§ Records for this task
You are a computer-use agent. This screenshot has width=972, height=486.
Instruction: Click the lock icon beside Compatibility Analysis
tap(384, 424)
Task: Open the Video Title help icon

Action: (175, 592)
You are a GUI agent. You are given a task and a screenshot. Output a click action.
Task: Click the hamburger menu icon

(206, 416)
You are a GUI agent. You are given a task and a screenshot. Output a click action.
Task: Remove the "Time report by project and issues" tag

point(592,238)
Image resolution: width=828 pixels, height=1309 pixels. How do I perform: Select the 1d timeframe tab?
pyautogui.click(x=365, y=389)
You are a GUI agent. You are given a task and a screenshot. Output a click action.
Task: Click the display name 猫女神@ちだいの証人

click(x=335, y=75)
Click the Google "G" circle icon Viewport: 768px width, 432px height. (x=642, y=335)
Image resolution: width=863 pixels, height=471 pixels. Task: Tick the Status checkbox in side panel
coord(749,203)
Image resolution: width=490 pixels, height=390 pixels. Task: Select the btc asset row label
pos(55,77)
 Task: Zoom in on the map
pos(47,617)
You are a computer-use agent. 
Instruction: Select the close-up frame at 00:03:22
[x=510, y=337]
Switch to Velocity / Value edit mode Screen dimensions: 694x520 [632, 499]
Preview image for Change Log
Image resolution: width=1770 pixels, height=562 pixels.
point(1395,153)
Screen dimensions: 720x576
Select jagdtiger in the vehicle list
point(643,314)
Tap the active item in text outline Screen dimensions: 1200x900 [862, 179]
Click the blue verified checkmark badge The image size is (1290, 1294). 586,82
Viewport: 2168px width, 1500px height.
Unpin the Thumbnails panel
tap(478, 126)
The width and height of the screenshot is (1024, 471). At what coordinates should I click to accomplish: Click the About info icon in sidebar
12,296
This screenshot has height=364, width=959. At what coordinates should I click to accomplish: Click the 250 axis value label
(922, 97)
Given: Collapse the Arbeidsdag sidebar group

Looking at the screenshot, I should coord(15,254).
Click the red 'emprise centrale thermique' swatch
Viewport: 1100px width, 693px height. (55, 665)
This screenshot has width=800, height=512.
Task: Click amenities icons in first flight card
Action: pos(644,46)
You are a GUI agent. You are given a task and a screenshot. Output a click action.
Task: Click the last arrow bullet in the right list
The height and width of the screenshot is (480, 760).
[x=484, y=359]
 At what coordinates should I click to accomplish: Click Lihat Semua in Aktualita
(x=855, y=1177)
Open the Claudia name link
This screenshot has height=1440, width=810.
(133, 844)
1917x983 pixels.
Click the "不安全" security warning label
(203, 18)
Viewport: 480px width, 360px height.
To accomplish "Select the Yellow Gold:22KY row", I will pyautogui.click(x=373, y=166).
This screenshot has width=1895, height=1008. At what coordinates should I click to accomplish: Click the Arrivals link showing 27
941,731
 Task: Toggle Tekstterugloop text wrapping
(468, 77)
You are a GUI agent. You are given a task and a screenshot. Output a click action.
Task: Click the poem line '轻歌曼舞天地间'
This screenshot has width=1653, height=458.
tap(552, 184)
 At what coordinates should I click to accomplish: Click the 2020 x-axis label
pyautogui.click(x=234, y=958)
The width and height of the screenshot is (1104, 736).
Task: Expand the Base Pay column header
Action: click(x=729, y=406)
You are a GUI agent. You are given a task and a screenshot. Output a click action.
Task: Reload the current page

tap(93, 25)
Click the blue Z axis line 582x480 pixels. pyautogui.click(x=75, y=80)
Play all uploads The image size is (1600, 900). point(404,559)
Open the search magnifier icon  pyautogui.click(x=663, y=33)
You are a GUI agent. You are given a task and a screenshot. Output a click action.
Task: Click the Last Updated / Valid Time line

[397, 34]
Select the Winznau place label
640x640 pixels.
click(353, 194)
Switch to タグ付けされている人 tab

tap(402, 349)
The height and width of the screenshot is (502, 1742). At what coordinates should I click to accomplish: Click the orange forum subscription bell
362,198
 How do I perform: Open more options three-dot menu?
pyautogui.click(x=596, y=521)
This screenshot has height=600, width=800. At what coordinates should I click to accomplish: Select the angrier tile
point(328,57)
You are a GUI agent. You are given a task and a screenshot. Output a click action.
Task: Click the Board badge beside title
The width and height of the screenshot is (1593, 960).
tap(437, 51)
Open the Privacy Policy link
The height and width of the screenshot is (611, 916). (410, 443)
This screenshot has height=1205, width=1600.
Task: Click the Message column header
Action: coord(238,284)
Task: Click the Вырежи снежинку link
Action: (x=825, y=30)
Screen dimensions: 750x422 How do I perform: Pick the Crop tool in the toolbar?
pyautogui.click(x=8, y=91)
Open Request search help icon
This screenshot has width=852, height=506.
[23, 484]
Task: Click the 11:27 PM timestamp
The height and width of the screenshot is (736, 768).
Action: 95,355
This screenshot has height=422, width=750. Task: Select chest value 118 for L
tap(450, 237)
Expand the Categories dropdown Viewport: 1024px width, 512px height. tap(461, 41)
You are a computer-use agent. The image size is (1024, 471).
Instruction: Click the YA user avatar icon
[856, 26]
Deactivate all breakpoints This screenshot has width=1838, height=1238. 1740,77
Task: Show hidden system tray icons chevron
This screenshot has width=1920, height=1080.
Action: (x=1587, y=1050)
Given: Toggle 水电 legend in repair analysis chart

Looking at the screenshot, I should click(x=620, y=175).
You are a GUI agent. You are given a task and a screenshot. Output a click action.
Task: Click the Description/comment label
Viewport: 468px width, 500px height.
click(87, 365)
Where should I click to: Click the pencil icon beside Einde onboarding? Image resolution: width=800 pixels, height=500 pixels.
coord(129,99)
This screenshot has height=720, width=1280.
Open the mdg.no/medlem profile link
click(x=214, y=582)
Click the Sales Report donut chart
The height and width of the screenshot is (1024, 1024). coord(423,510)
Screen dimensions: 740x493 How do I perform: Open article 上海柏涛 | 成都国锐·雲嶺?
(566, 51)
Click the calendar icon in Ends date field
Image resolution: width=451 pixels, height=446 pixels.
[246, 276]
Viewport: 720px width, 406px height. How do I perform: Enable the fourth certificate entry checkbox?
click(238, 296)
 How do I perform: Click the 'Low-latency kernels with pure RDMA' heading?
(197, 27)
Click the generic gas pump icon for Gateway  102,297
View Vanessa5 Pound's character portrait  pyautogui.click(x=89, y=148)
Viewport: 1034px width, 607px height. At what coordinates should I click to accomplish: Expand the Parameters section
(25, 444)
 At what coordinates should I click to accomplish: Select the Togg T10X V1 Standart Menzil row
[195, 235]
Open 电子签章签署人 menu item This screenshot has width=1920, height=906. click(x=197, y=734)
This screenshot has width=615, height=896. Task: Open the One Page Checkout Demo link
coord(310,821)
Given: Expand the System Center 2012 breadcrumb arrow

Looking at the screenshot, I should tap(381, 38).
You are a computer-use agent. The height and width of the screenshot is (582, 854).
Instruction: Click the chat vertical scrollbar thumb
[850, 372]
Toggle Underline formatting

§ Goal
Copy all of the data above line for line, keeping every character unchanged.

§ Exercise solution
You are a computer-use agent. This screenshot has width=972, height=486.
Instruction: Click the lock icon beside Compatibility Analysis
tap(384, 424)
Task: Open the Video Title help icon

Action: (175, 592)
You are a GUI agent. You are given a task and a screenshot. Output a click action.
Task: Click the hamburger menu icon

(206, 416)
You are a GUI agent. You are given a task and a screenshot. Output a click action.
Task: Remove the "Time report by project and issues" tag

point(592,238)
Image resolution: width=828 pixels, height=1309 pixels. How do I perform: Select the 1d timeframe tab?
pyautogui.click(x=365, y=389)
You are a GUI agent. You are given a task and a screenshot. Output a click action.
Task: Click the display name 猫女神@ちだいの証人

click(x=335, y=75)
Click the Google "G" circle icon Viewport: 768px width, 432px height. (x=642, y=335)
Image resolution: width=863 pixels, height=471 pixels. Task: Tick the Status checkbox in side panel
coord(749,203)
Image resolution: width=490 pixels, height=390 pixels. Task: Select the btc asset row label
pos(55,77)
 Task: Zoom in on the map
pos(47,617)
You are a computer-use agent. 
Instruction: Select the close-up frame at 00:03:22
[x=510, y=337]
Switch to Velocity / Value edit mode Screen dimensions: 694x520 [632, 499]
Preview image for Change Log
Image resolution: width=1770 pixels, height=562 pixels.
point(1395,153)
Screen dimensions: 720x576
Select jagdtiger in the vehicle list
point(643,314)
Tap the active item in text outline Screen dimensions: 1200x900 [862, 179]
Click the blue verified checkmark badge The image size is (1290, 1294). 586,82
Viewport: 2168px width, 1500px height.
Unpin the Thumbnails panel
tap(478, 126)
The width and height of the screenshot is (1024, 471). At what coordinates should I click to accomplish: Click the About info icon in sidebar
12,296
This screenshot has height=364, width=959. At what coordinates should I click to accomplish: Click the 250 axis value label
(922, 97)
Given: Collapse the Arbeidsdag sidebar group

Looking at the screenshot, I should coord(15,254).
Click the red 'emprise centrale thermique' swatch
Viewport: 1100px width, 693px height. (55, 665)
This screenshot has width=800, height=512.
Task: Click amenities icons in first flight card
Action: pos(644,46)
You are a GUI agent. You are given a task and a screenshot. Output a click action.
Task: Click the last arrow bullet in the right list
The height and width of the screenshot is (480, 760).
[x=484, y=359]
 At what coordinates should I click to accomplish: Click Lihat Semua in Aktualita
(x=855, y=1177)
Open the Claudia name link
This screenshot has height=1440, width=810.
(133, 844)
1917x983 pixels.
Click the "不安全" security warning label
(203, 18)
Viewport: 480px width, 360px height.
To accomplish "Select the Yellow Gold:22KY row", I will pyautogui.click(x=373, y=166).
This screenshot has width=1895, height=1008. At what coordinates should I click to accomplish: Click the Arrivals link showing 27
941,731
 Task: Toggle Tekstterugloop text wrapping
(468, 77)
You are a GUI agent. You are given a task and a screenshot. Output a click action.
Task: Click the poem line '轻歌曼舞天地间'
This screenshot has width=1653, height=458.
tap(552, 184)
 At what coordinates should I click to accomplish: Click the 2020 x-axis label
pyautogui.click(x=234, y=958)
The width and height of the screenshot is (1104, 736).
Task: Expand the Base Pay column header
Action: click(x=729, y=406)
You are a GUI agent. You are given a task and a screenshot. Output a click action.
Task: Reload the current page

tap(93, 25)
Click the blue Z axis line 582x480 pixels. pyautogui.click(x=75, y=80)
Play all uploads The image size is (1600, 900). point(404,559)
Open the search magnifier icon  pyautogui.click(x=663, y=33)
You are a GUI agent. You are given a task and a screenshot. Output a click action.
Task: Click the Last Updated / Valid Time line

[397, 34]
Select the Winznau place label
640x640 pixels.
click(353, 194)
Switch to タグ付けされている人 tab

tap(402, 349)
The height and width of the screenshot is (502, 1742). At what coordinates should I click to accomplish: Click the orange forum subscription bell
362,198
 How do I perform: Open more options three-dot menu?
pyautogui.click(x=596, y=521)
This screenshot has height=600, width=800. At what coordinates should I click to accomplish: Select the angrier tile
point(328,57)
You are a GUI agent. You are given a task and a screenshot. Output a click action.
Task: Click the Board badge beside title
The width and height of the screenshot is (1593, 960).
tap(437, 51)
Open the Privacy Policy link
The height and width of the screenshot is (611, 916). (410, 443)
This screenshot has height=1205, width=1600.
Task: Click the Message column header
Action: coord(238,284)
Task: Click the Вырежи снежинку link
Action: (x=825, y=30)
Screen dimensions: 750x422 How do I perform: Pick the Crop tool in the toolbar?
pyautogui.click(x=8, y=91)
Open Request search help icon
This screenshot has width=852, height=506.
[23, 484]
Task: Click the 11:27 PM timestamp
The height and width of the screenshot is (736, 768).
Action: 95,355
This screenshot has height=422, width=750. Task: Select chest value 118 for L
tap(450, 237)
Expand the Categories dropdown Viewport: 1024px width, 512px height. tap(461, 41)
You are a computer-use agent. The image size is (1024, 471).
Instruction: Click the YA user avatar icon
[856, 26]
Deactivate all breakpoints This screenshot has width=1838, height=1238. 1740,77
Task: Show hidden system tray icons chevron
This screenshot has width=1920, height=1080.
Action: (x=1587, y=1050)
Given: Toggle 水电 legend in repair analysis chart

Looking at the screenshot, I should click(x=620, y=175).
You are a GUI agent. You are given a task and a screenshot. Output a click action.
Task: Click the Description/comment label
Viewport: 468px width, 500px height.
click(87, 365)
Where should I click to: Click the pencil icon beside Einde onboarding? Image resolution: width=800 pixels, height=500 pixels.
coord(129,99)
This screenshot has height=720, width=1280.
Open the mdg.no/medlem profile link
click(x=214, y=582)
Click the Sales Report donut chart
The height and width of the screenshot is (1024, 1024). coord(423,510)
Screen dimensions: 740x493 How do I perform: Open article 上海柏涛 | 成都国锐·雲嶺?
(566, 51)
Click the calendar icon in Ends date field
Image resolution: width=451 pixels, height=446 pixels.
[246, 276]
Viewport: 720px width, 406px height. How do I perform: Enable the fourth certificate entry checkbox?
click(238, 296)
 How do I perform: Click the 'Low-latency kernels with pure RDMA' heading?
(197, 27)
Click the generic gas pump icon for Gateway  102,297
View Vanessa5 Pound's character portrait  pyautogui.click(x=89, y=148)
Viewport: 1034px width, 607px height. At what coordinates should I click to accomplish: Expand the Parameters section
(25, 444)
 At what coordinates should I click to accomplish: Select the Togg T10X V1 Standart Menzil row
[195, 235]
Open 电子签章签署人 menu item This screenshot has width=1920, height=906. click(x=197, y=734)
This screenshot has width=615, height=896. Task: Open the One Page Checkout Demo link
coord(310,821)
Given: Expand the System Center 2012 breadcrumb arrow

Looking at the screenshot, I should tap(381, 38).
You are a computer-use agent. The height and width of the screenshot is (582, 854).
Instruction: Click the chat vertical scrollbar thumb
[850, 372]
Toggle Underline formatting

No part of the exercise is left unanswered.